----- Listed entries

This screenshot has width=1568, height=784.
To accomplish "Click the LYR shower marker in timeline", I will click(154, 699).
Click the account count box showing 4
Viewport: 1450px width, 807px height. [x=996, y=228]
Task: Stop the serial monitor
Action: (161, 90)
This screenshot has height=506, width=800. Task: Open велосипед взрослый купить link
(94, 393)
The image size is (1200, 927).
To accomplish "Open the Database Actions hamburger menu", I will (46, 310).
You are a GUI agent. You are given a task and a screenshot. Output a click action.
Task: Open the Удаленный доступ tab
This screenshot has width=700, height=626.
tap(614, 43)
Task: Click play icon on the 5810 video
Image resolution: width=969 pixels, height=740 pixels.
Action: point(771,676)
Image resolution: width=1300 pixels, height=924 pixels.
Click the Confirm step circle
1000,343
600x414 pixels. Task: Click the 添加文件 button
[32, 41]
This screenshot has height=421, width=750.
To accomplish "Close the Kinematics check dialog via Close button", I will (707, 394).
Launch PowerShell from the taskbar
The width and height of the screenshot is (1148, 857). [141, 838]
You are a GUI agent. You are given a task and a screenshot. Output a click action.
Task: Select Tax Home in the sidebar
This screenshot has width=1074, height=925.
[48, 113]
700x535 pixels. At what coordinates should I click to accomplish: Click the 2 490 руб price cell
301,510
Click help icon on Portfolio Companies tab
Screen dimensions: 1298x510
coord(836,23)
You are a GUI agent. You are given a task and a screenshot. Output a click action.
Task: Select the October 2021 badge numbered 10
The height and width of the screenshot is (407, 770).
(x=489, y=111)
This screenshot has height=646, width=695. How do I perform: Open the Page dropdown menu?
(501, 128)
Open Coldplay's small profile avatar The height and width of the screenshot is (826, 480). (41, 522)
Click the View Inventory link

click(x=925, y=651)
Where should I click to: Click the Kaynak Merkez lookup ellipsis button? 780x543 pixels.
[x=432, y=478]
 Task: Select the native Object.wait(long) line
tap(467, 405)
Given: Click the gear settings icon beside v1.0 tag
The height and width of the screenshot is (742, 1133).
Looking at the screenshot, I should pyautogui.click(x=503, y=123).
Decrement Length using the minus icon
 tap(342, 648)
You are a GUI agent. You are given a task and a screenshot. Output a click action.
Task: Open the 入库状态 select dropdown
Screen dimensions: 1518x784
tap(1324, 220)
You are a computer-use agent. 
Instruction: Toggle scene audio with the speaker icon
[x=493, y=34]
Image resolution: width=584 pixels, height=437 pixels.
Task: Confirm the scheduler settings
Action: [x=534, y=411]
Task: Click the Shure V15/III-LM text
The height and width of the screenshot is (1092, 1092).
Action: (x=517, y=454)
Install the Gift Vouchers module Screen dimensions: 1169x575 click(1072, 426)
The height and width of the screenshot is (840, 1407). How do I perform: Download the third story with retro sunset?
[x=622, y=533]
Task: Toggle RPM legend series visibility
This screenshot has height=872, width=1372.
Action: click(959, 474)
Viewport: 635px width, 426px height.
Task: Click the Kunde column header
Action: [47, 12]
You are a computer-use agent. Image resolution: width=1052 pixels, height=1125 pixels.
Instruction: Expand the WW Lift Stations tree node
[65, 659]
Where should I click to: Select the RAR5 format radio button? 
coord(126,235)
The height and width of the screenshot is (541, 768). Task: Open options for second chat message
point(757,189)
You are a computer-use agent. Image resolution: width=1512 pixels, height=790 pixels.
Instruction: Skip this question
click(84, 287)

----------

→ **Work required**
Your output should be the lines from the one with "You are a computer-use agent. Image resolution: width=1052" through the last line of the entries above, copied exactly and nothing more.

→ **Result**
You are a computer-use agent. Image resolution: width=1052 pixels, height=1125 pixels.
Instruction: Expand the WW Lift Stations tree node
[65, 659]
Where should I click to: Select the RAR5 format radio button? 
coord(126,235)
The height and width of the screenshot is (541, 768). Task: Open options for second chat message
point(757,189)
You are a computer-use agent. Image resolution: width=1512 pixels, height=790 pixels.
Instruction: Skip this question
click(84, 287)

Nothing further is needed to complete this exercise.